EXCERPT TO READ:
_ _ _

The surface of a cell carries many features to help it carry out its functions, communicate with other cells, gather information about its environment, and more, as illustrated in the video below. Scientists have now found that a molecule thought to be involved primarily in the regulation of genes and the production of proteins, RNA, can also be found on the surface of human cells. These RNAs have been termed membrane-associated extracellular RNA (maxRNA), and they are present on normal cells, suggesting that RNA has even more functions than we realized. The findings have been reported in Genome Biology.
"The cell's surface is to a cell like the face is to a person," said Sheng Zhong, a bioengineering professor at the University of California (UC) San Diego Jacobs School of Engineering and corresponding study author. "It is the most important part for recognizing what type of cell it is, for example, a good actor like a T cell or a bad actor like a tumor cell, and it aids in communication and interactions."
While we know the human genome generates RNA so that the cell can use it to produce proteins, and that some RNAs from the human genome are capable of regulating other genes, it was thought that in most cases, cells with intact membranes did not have RNAs on their surface. This work shows we have more to learn.
"This discovery expands our ability to interpret the human genome because we now know a portion of the human genome may also regulate how a cell presents itself and interacts with other cells through the production of maxRNA," said the first study author Norman Huang, a bioengineering graduate student at UC San Diego.
This work may help researchers create better drugs or therapeutics strategies for disease treatment. MaxRNA is easy to access; it sits on the cell's surface, so it could be targeted more easily than the RNA that's inside of cells. Antisense oligonucleotides are complementary sequences that can bind to RNA molecules and inactive them, for example.
The researchers developed nanotechnology called Surface-seq that can scan for RNA on the surfaces of mouse or human cells. The cell membrane can be extracted and modeled around polymer cores to generate nanosponges, where the cell membrane retains its orientation, and the surface molecules remain facing outwards. Intracellular contents can be removed, leaving only the RNA that is membrane-associated. This maxRNA was isolated and characterized in this way by the investigators to create a Surface-seq library.

_ _ _

DATA PROVIDED:
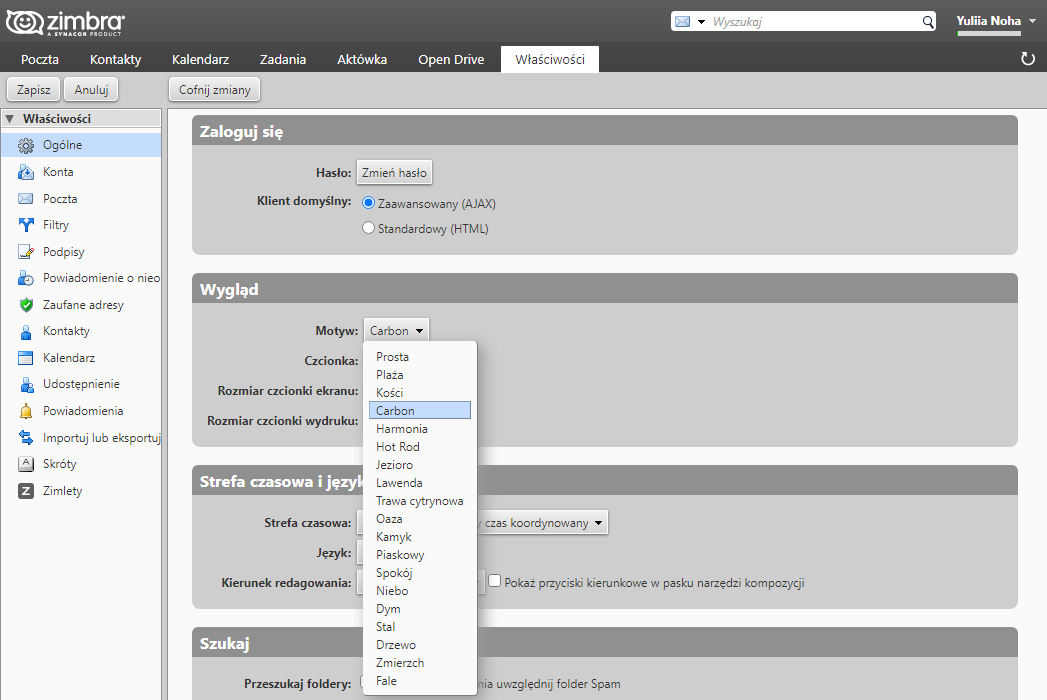
Task: Pick Trawa cytrynowa theme option
Action: point(419,501)
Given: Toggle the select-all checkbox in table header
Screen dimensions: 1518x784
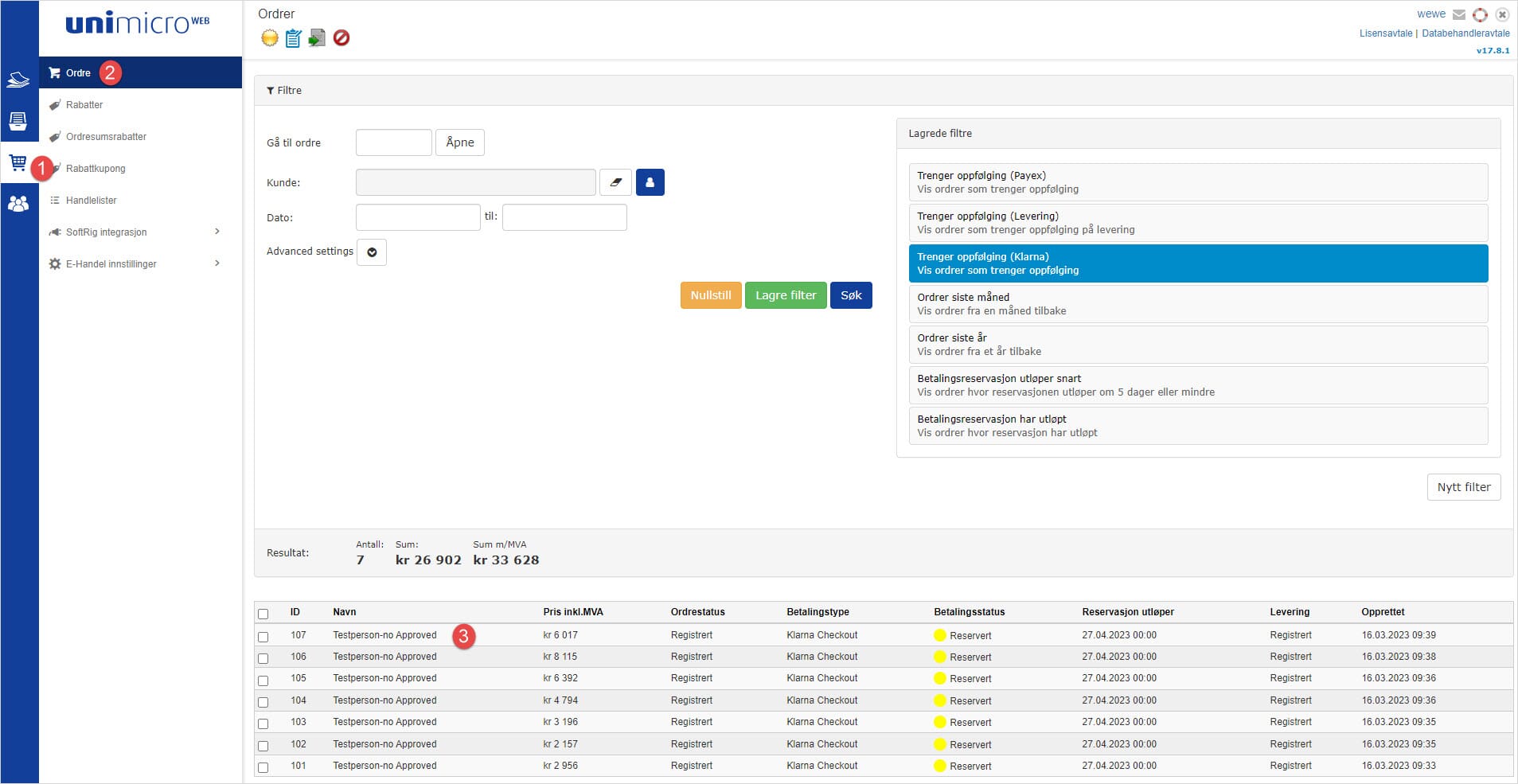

_ _ _

THE PROBLEM: In the article on cell-surface RNA above, what is the nanotechnology that the researchers developed to scan for RNA on the surfaces of mouse or human cells called?

RESPONSE BELOW: Surface-seq